> 本文抜粋
---------------

河野まさと 逆木圭一郎 村木よし子 礒野慎吾 吉田メタル 保坂エマ /
武田浩二 加藤学 川島弘之 南誉士広 熊倉功 縄田雄哉 藤田修平 北川裕貴
池田竜治 後藤祐香 樹麗 田代絵麻 傳田うに 中野順一朗 原田賢治
藤咲ともみ 村井成仁 村本明久 山田寛人 吉田大輝 吉野有美 渡部又吁

近藤芳正 / 古田新太

 

 

 

4月22日18:30?、IHIステージアラウンド東京にて。

噂のぐるぐるシアター(笑)初体験して参りました。

 

期待と不安の入り混じった、My初日にして、もうMy千秋楽。

これ一回きりの花髑髏観劇。

新感線の舞台を一回きりしか観ないのは、ファンになってから初めてのこと。

大事に大事に記憶に焼きつけて、世界に浸ってきた。

 

勝手知ったる髑髏城の物語、それでも最大限に新鮮な驚きを味わいたい。

そう思って、開幕から3週間以上の間、ネタバレをとことん避けてきて正解でした。

劇場ならではの演出だけではなく、新キャストに合わせた脚本の変更点もたっぷり楽しんだ!

特に山本蘭&成河天の特性を生かした脚本アレンジには全力の拍手を送りたい。

歌・ダンス無しのシンプルver.演出なのですが、見せ場は本当にシビれます。

本編はもちろん、カーテンコールがヤバい。

---------------

> 提供データ
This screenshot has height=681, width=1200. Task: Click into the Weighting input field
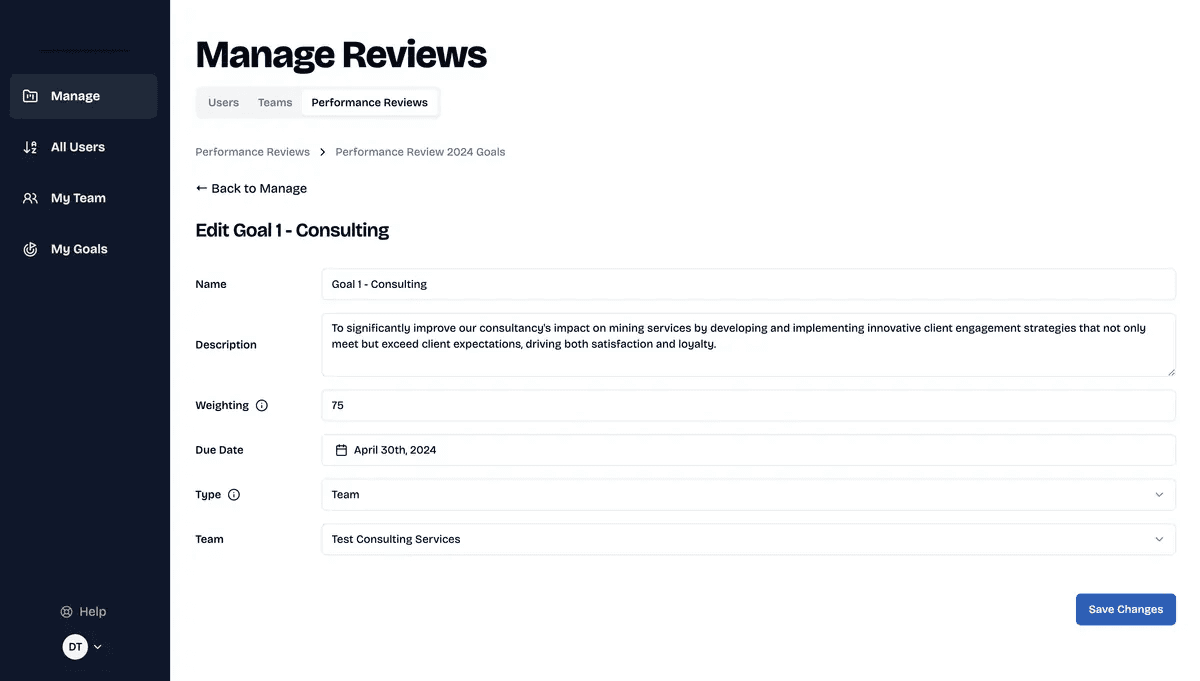pos(748,406)
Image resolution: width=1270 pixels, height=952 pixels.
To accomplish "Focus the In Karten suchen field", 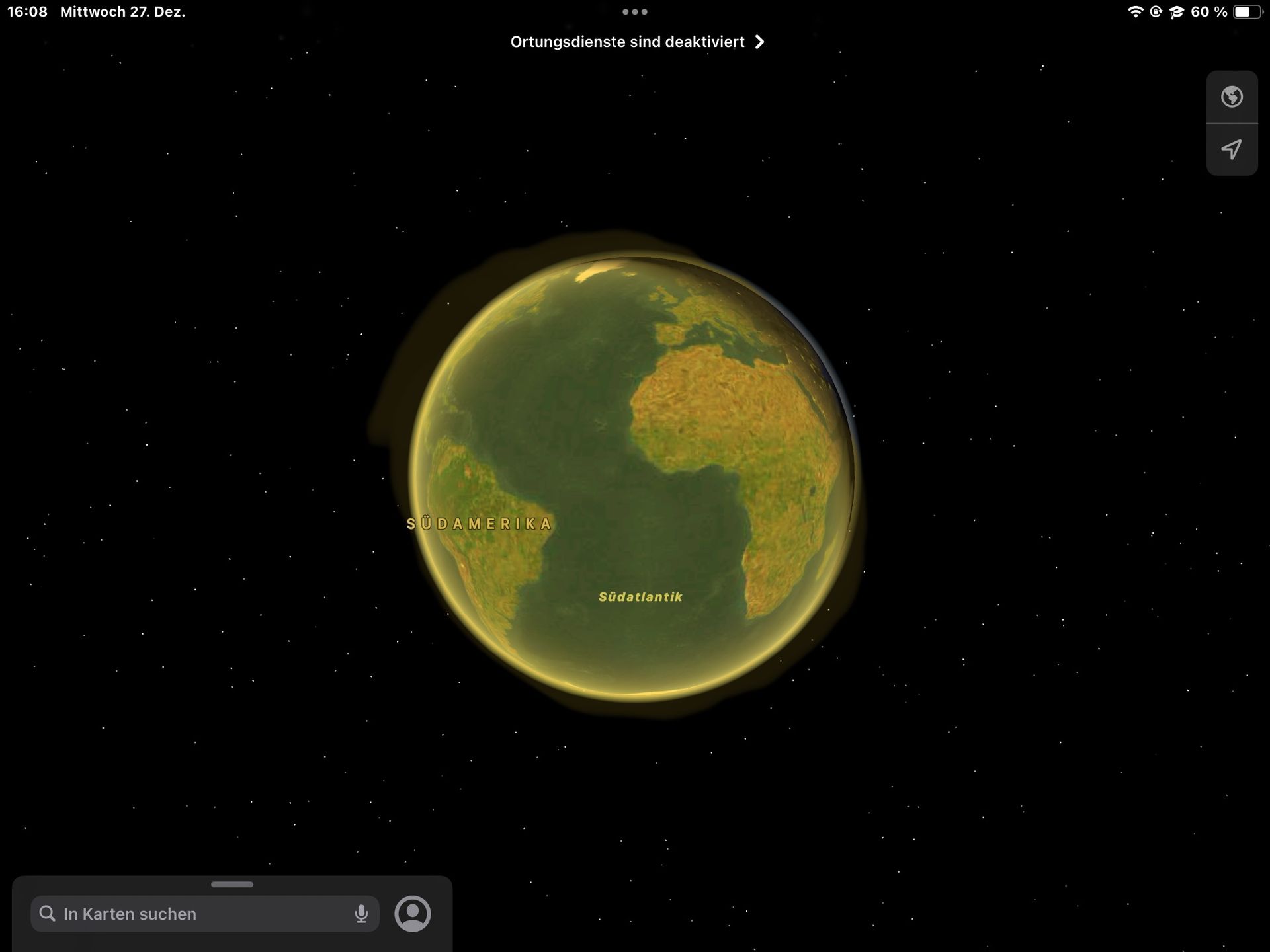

---------------

> 課題
1 > 観劇記の本文によると、筆者が開幕から3週間以上ネタバレを避け続けたのはなぜですか。本文に書かれた理由を1〜3文で説明してください。
2 > 観劇記の本文を、最後の文のあとから書き継いでください。

> 解答一覧
1 > 筆者は、よく知っている髑髏城の物語であっても、最大限に新鮮な驚きを味わいたいと考えたからです。その結果、劇場ならではの演出や、新キャストに合わせた脚本の変更点をたっぷり楽しめたので、避けてきて正解だったと述べています。

2 >
仮にこれがゲキシネになったとして、いつものノリでカテコをばっさりカットされた日には、

とうとう暴動が起きるであろうレベルで格好いい。

 

内容はネタバレ含めていっぱい語りたいことがあれど、

やはり話題になっているので、劇場の話も多くなってしまう。

これについては、恐れていたより全然良かったです。

ぶっちゃけ開幕当初は不安要素しか聞こえてこなかったけれど(笑)

 

歩けば豊洲駅から20分程度だそうですが、あいにくこの日は雨だったので歩きは断念。

ゆりかもめで行けば、市場前駅すぐ目の前が劇場です。

せっかくなので駅から見える光景をパシャリ。

 

 

 

 

噂に違わぬ閑散とした光景!!

作品の舞台でもある「関東荒野」とはまさにこのこと、と言わんばかりの、見事な荒野っぷり。

しかも、劇中では雨の演出がありますので。

終演後、一歩劇場の外に出た友人が、降りしきる雨と目の前に広がる荒野を改めて見て

「4Dかよ!」

って叫んだのが忘れられません(笑)

「観客は、戦国の世の真っ只中に引きずりこまれることとなる…」

って、こういうことか~!(違う)

 

まぁ、そういうのは置いておいても、立地が不便であることは間違いない。

ららぽーと豊洲で腹ごしらえ→ゆりかもめで市場前駅へ、の流れが、一番ゆっくり、余裕持って行動出来るかなぁと。

劇場への行き方については、新感線公式様がまとめて下さったに勝る案内は今のところないと思うのでご参考まで。

 

ロビーが狭いのも難点のひとつ。

一応立って食べるカフェコーナーや、座れるソファーは若干ありました。

ロビーが狭いからといって、さっさと客席に向かっちゃうと、客席間も大変狭いので窮屈かも。

ただ、やはり独特の新劇場、余裕を持って入って、中の雰囲気を楽しむのもアリです。

いわゆる「新しい匂い」がしました(笑)

良い点は、お手洗いの数が多くて、案内もしっかりされていることですね!

これは本当に助かる。

休憩時の列は膨大だったけれど、回転も速かった。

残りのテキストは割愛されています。